SENSEVAL-2 Spanish lexical-sample task

vME+SM is an enrichment of vME: we added the SM classifier to the combination of the three ME systems in vME (see Section 3.3). The results on the Spanish lexical-sample task from SENSEVAL-2 are shown in Table 17. Because it only works with nouns, vME+SM improves accuracy for them only, but obtains the same score as JHU(R) while the overall score reaches the second place.


Table: vME+SM in the Spanish lexical-sample task of SENSEVAL-2

ALL Nouns

0.713

jhu(R) 0.702 jhu(R)
0.684 vME+SM 0.702 vME+SM
0.682 jhu 0.683 MEbfs.pos
0.677 MEbfs.pos 0.681 jhu
0.676 vME 0.678 vME
0.670 css244 0.661 MEbfs
0.667 MEbfs 0.652 css244
0.658 MEfix 0.646 MEfix
0.627 umd-sst 0.621 duluth 8
0.617 duluth 8 0.612 duluth Z
0.610 duluth 10 0.611 duluth 10
0.595 duluth Z 0.603 umd-sst
0.595 duluth 7 0.592 duluth 6
0.582 duluth 6 0.590 duluth 7
0.578 duluth X 0.586 duluth X
0.560 duluth 9 0.557 duluth 9
0.548 ua 0.514 duluth Y
0.524 duluth Y 0.464 ua


These results show that methods like SM and ME can be combined in order to achieve good disambiguation results. Our results are in line with those of Pedersen2002, which also presents a comparative evaluation between the systems that participated in the Spanish and English lexical-sample tasks of SENSEVAL-2. Their focus is on pair comparisons between systems to assess the degree to which they agree, and on measuring the difficulty of the test instances included in these tasks. If several systems are largely in agreement, then there is little benefit in combining them since they are redundant and they will simply reinforce each other.
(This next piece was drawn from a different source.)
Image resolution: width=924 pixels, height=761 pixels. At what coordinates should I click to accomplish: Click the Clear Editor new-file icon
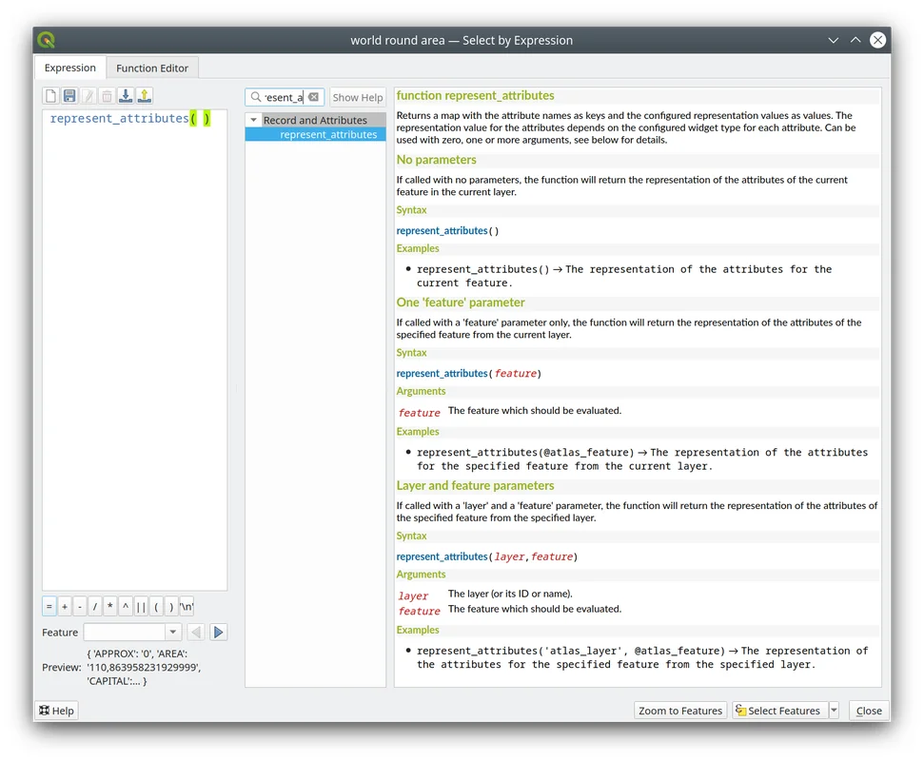click(x=50, y=96)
However, if some systems disambiguate instances that others do not, then the systems are complementary and it may be possible to combine them to take advantage of the different strengths of each system to improve overall accuracy.

The results for nouns (only applying SM), shown in Table 18, indicate that SM has a low level of agreement with all the other methods. However, the measure of optimal combination is quite high, reaching 89% (1.00-0.11) for the pairing of SM and JHU. In fact, all seven of the other methods achieved their highest optimal combination value when paired with the SM method.


Table 18: Optimal combination between the systems that participated in the Spanish lexical-sample tasks of SENSEVAL-2
System pair for nouns Both OK1 One OK 2 Zero OK 3 Kappa 4
SM and JHU 0.29 0.32 0.11 0.06
SM and Duluth7 0.27 0.34 0.12 0.03
SM and DuluthY 0.25 0.35 0.12 0.01
SM and Duluth8 0.28 0.32 0.13 0.08
SM and Cs224 0.28 0.32 0.13 0.09
SM and Umcp 0.26 0.33 0.14 0.06
SM and Duluth9 0.26 0.31 0.16 0.14

1 Percentage of instances where both systems answers were correct.
2 Percentage of instances where only one answer is correct.
3 Percentage of instances where none of both answers is correct.
4 The kappa statistic Cohen1960 is a measure of agreement between multiple systems (or judges) that is scaled by the agreement that would be expected just by chance. A value of 1.00 suggests complete agreement, while 0.00 indicates pure chance agreement.

This combination of circumstances suggests that SM, being a knowledge-based method, is fundamentally different from the others (i.e., corpus-based) methods, and is able to disambiguate a certain set of instances where the other methods fail. In fact, SM is different in that it is the only method that uses the structure of WordNet.